By Denis Langlois
The sun provides our primary source of blue light.
And exposure to some of those rays is good for us. It can, for example, boost mood, alertness and reaction time.
But, as many people know, there is a dark side to blue light.
The increased use of digital devices that emit the high-energy visible light, including smartphones, tablets, computers and flat-screen televisions, has only increased the prevalence of problems associated with blue light.
Vision experts say the human eye is good at stopping ultra-violet rays from reaching the retina, but it’s lousy at blocking blue light. In fact, almost all blue light passes through the cornea and lens and reaches the retina.

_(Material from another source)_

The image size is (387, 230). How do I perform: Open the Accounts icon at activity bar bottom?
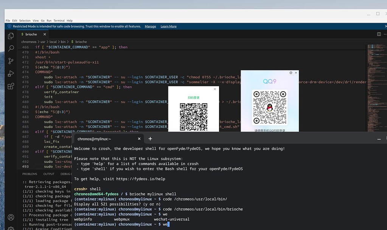click(x=11, y=218)
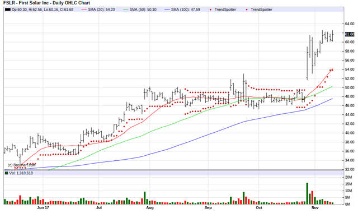
Task: Click the 20M volume axis label
Action: coord(348,177)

Children are even more sensitive to the effects of blue light than adults.
The Canadian Association of Optometrists, which is the national voice of optometry in Canada and represents 85 per cent of doctors of optometry, says the effect of blue light exposure is cumulative, meaning the “the total number of exposure hours is what matters.”
Prolonged exposure can cause digital eye strain, which can produce headaches, blurred vision and dry irritated eyes, as well as health and potentially serious vision problems.

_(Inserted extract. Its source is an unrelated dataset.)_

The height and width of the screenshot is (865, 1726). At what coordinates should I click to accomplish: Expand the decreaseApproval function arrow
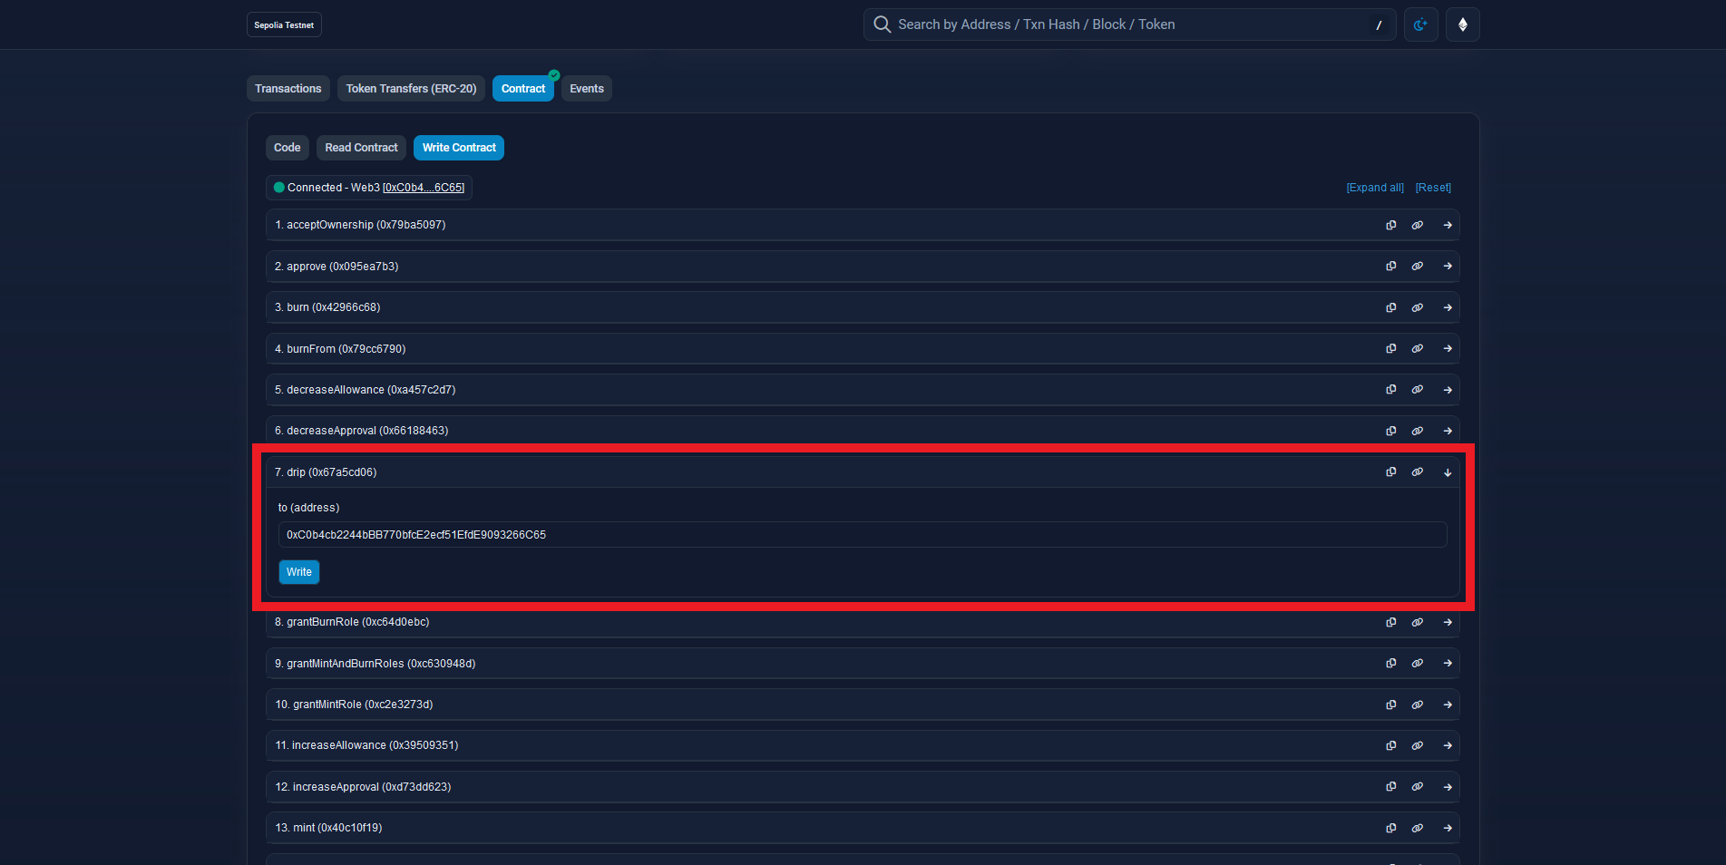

Optical Prism recently asked Dr. Kirsten North, a policy consultant at the CAO, to shed some light on blue light and how people can protect themselves.

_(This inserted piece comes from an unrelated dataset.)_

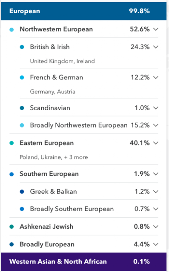Click the Eastern European teal dot
The image size is (169, 272).
point(11,143)
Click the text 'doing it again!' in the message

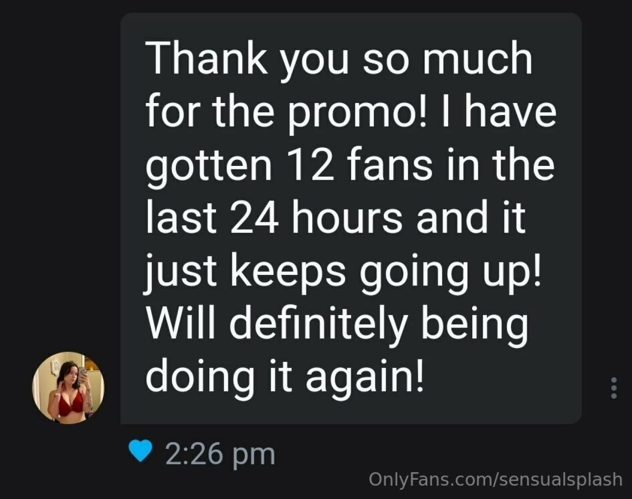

Q. In layman’s terms, please explain what blue light is and where it comes from.
A. Blue light is defined as visible light ranging from 380 to 500 nanometers (nm). It is found in sunlight, indoor lighting (such as LEDs and compact fluorescents) and screens (phones, tablets, computers and television).
Q. Why is exposure to blue light potentially dangerous?
A. Very little blue light is blocked by the human eye. Blue light is harder to focus and can contribute to eye strain. It is also a trigger for melatonin production and, if exposure happens late in the day, it can deregulate sleep cycles. Blue light has been linked to cataract formation and macular degeneration.
Q. Are optometrists concerned that, with the increase in digital device use, more and more people will experience vision problems related to blue light?
A. Yes, this is one of the many reasons that the Canadian Association of Optometrists (CAO) collaborated with the Canadian Ophthalmological Society to develop the screen time guidelines.
The guidelines can be downloaded at: tinyurl.com/y758fley
Q. How can people protect themselves from the potentially harmful effects of blue light?
A. Experimental evidence has suggested exposure to blue light in the 470-490nm range may be less damaging compared to blue light from 400-470nm. Development of LEDs with a peak emission in the safer range may represent an important advancement for ocular health.
Blue light exposure in younger people should be monitored and controlled. Over time, accumulated damage from blue light exposure can increase the likelihood and severity of age-related eye conditions such as macular degeneration and cataracts.
A healthy diet, high in leafy green vegetables and colourful fruits, may help to increase the levels of the protective pigments in the retina and mitigate some damaging effects of blue light. Good sleep is essential for attention, learning, mood, and general well-being.
The effects of blue light on the sleep cycle may be minimized by:
- Avoiding bright screens for two to three hours before bedtime;
- Seeking some outdoor light exposure in the early hours of the day;
- Limiting screen time to no more than two hours per day for children aged 5-18, one hour per day for children aged 2-5 and avoiding it completely for children under 2 years of age.